吵架是一把非常尖銳的雙刃劍,罵赢了神清氣爽,而吵輸了的那個,用憋屈二字來形容都是過輕的。
占據下風的家夥往往在回去之後會苦思冥想自己要是說哪句話就好了,如果自己那句話改下殺傷力會不會更大幾分,而斯内普教授這邊呢,架還沒吵起來,就直接被艾倫噎住了——不知道教授開不開心,反正艾倫是蠻開心的。
至于哈利,咳,就目前來說,在大多數霍格沃茨的學生來說,斯内普教授的地位就和一位叫團藏的家夥差不多,屬于一世之鍋的擁有者,而哈利同學正是其中的突出者,畢竟以前的時候,被怼的那位不是教授,而是他……
所以,哪怕是當着秋的面,哈利的聲音都帶上了幾分輕快,完全沒有這個年紀男生試圖強行表現出來的成熟感:“哈哈,我敢和你們打賭,現在斯内普的臉色就像是吃到了耳屎口味的怪味豆似的,講真的,我從沒在他臉上看到那麽好笑的表情,我回去一定要和羅恩分享這件事!”
“随便你,隻是不要把鄧布利多的話随便傳就好。”艾倫不置可否的掏出手帕遞給剛剛吃完甜點的安妮,在哈利疑惑的眼神中解釋道:“你隻要知道那個家夥在某方面算是位崇高者,雖然我對揍他一頓一點都不愧疚,但是他被救出來也是應該的事情。”

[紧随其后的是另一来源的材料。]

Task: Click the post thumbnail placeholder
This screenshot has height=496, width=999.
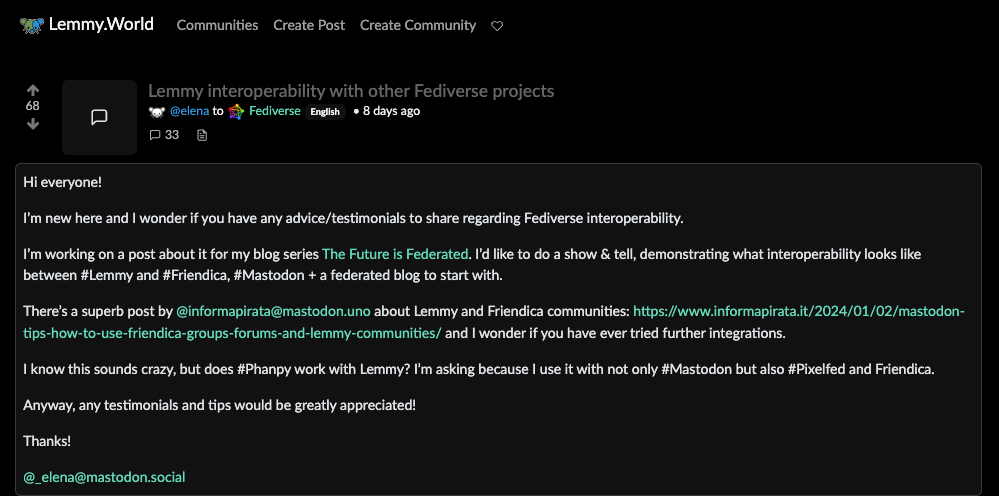Action: [x=99, y=117]
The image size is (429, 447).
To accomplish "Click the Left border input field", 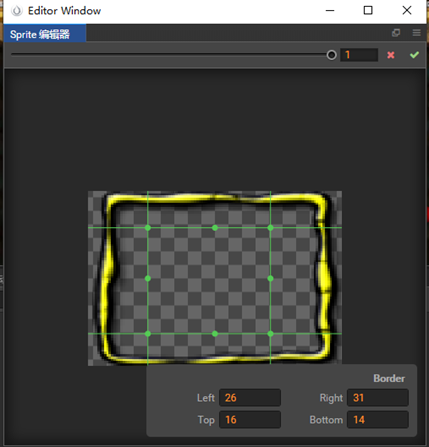I will point(250,397).
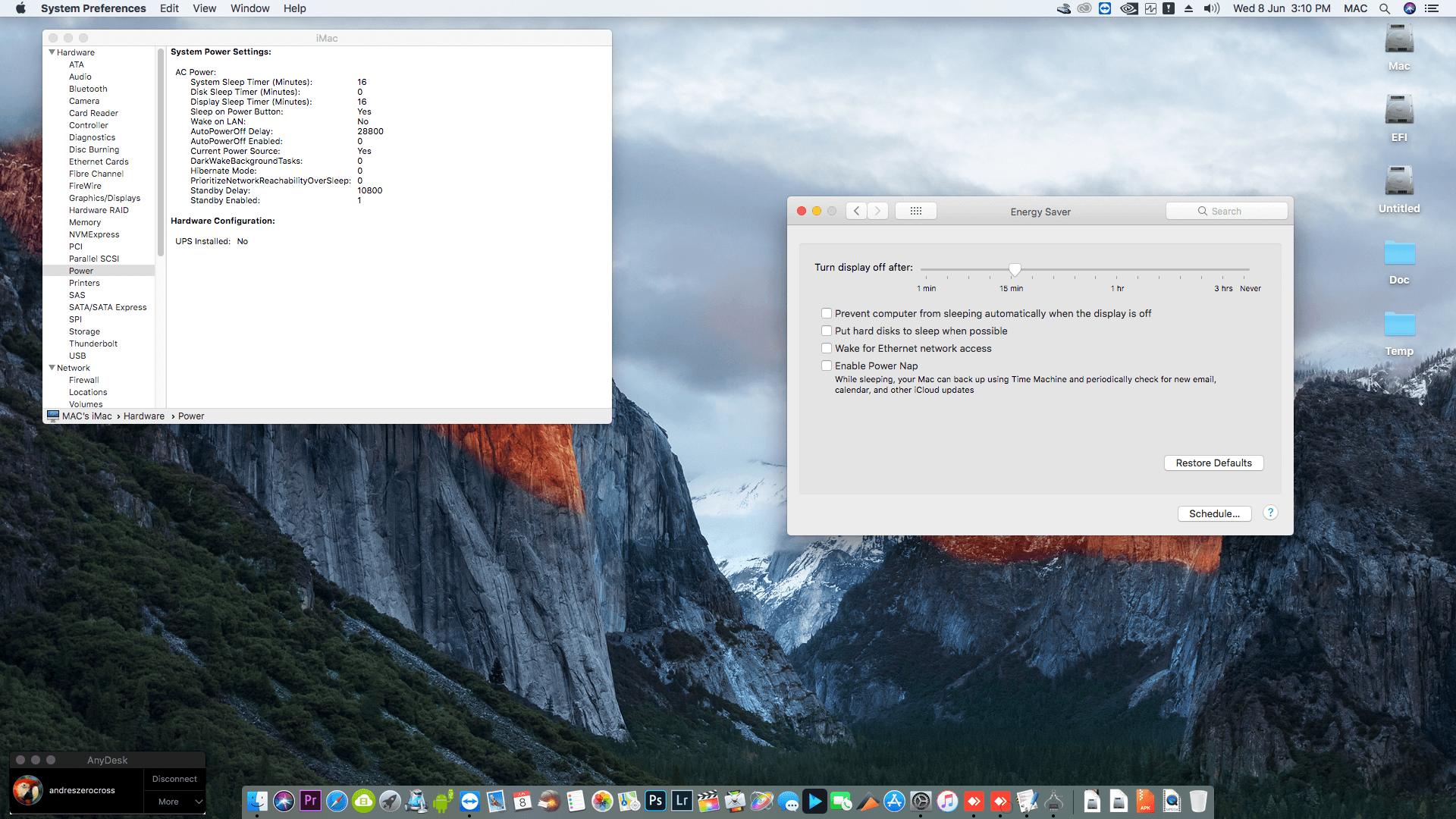Open Safari from the dock
1456x819 pixels.
337,801
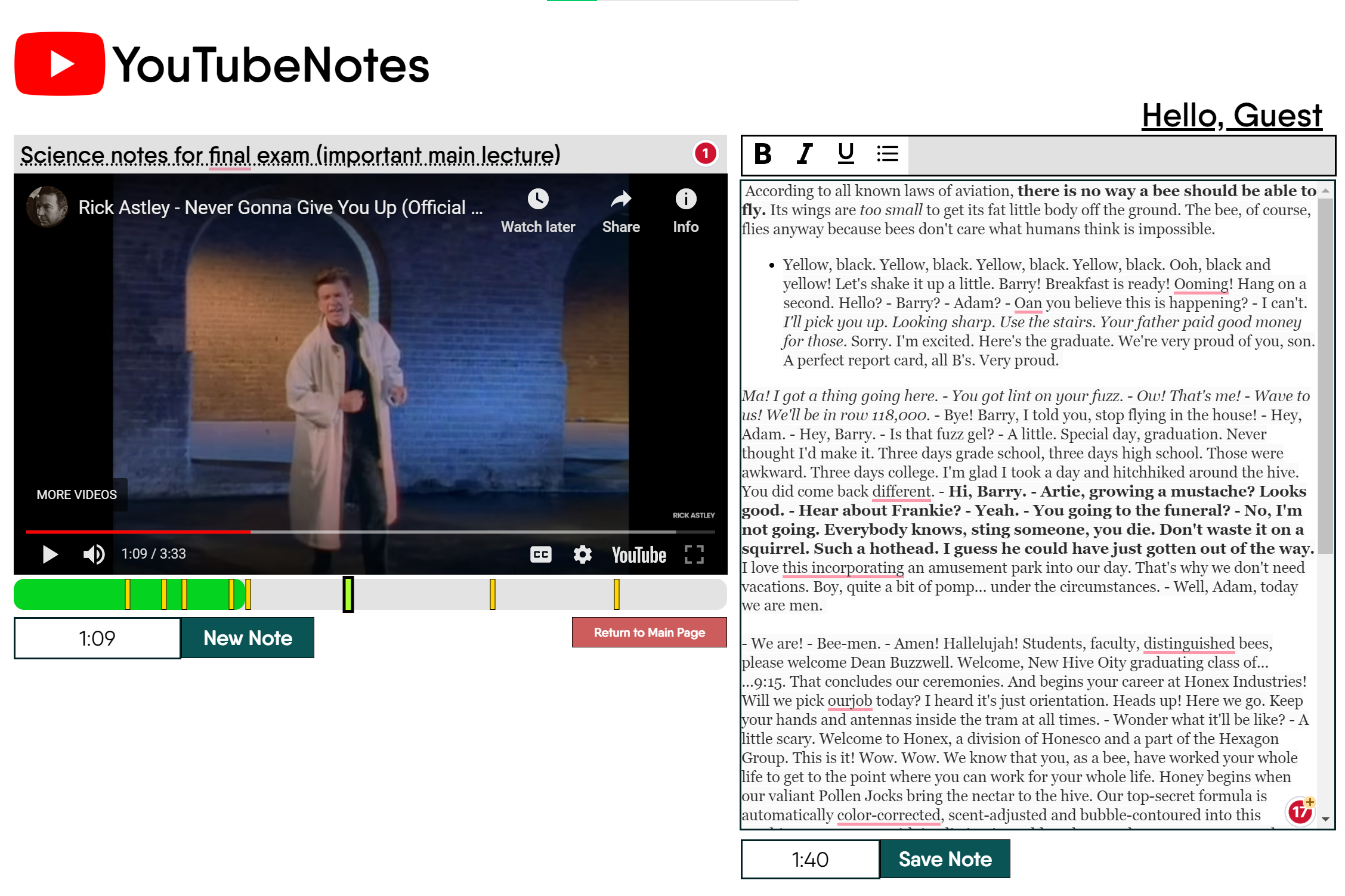Toggle bold formatting in note editor

click(x=762, y=154)
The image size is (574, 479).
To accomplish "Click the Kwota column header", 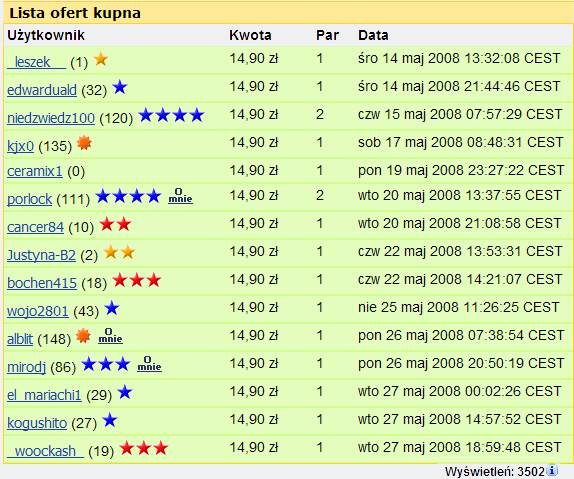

很顯然,就哈利比較迷茫的眼神來看,這個話題對于哈利來說過于難懂了些,這個年齡的男生更喜歡直接一些的事情,比如陰謀論或者雞湯什麽的,中二時期的男生不是說勸就能勸住的,哪怕哈利在同齡人中算是優秀者,這個問題也是沒有辦法說清楚的。
簡單直白點,就是說了他都不懂——好比一個程序員告訴自己以前的同學自己的程序一次運行就通過了,他那位朋友卻按着對方買彩票中了一百塊的情緒進行恭喜……
“好吧,”艾倫本來也沒指望着哈利能搞懂,“别顧着高興了,我現在不上魔藥課了,你還起碼得在斯内普教授的課程裏待兩年,而今天看到他這件事,你懂的…“
這句話很管用,起碼直到後面有人追上來之前,哈利的情緒都保持着一個明顯的低落狀态,顯然是被艾倫這套背黑鍋我來,送死你去的騷操作秀到了,幾乎不用仔細思考他都能想到接下來他将面臨些什麽。
換做往日看到斯内普教授這麽吃癟他或許還蠻開心的,但是架不住當事人目前還在他面前嘚瑟,偏偏一切後果還得他背着,莫名的,哈利突然覺得剛剛好像高興的太早了……
“等一下,羅賓特先生,我覺得我們有些誤會需要解開!”
不大的喊聲在艾倫他們後方響起,但是後方的腳步卻在不遠處彳亍着不敢靠太近——很顯然,後邊追過來的是一位老手。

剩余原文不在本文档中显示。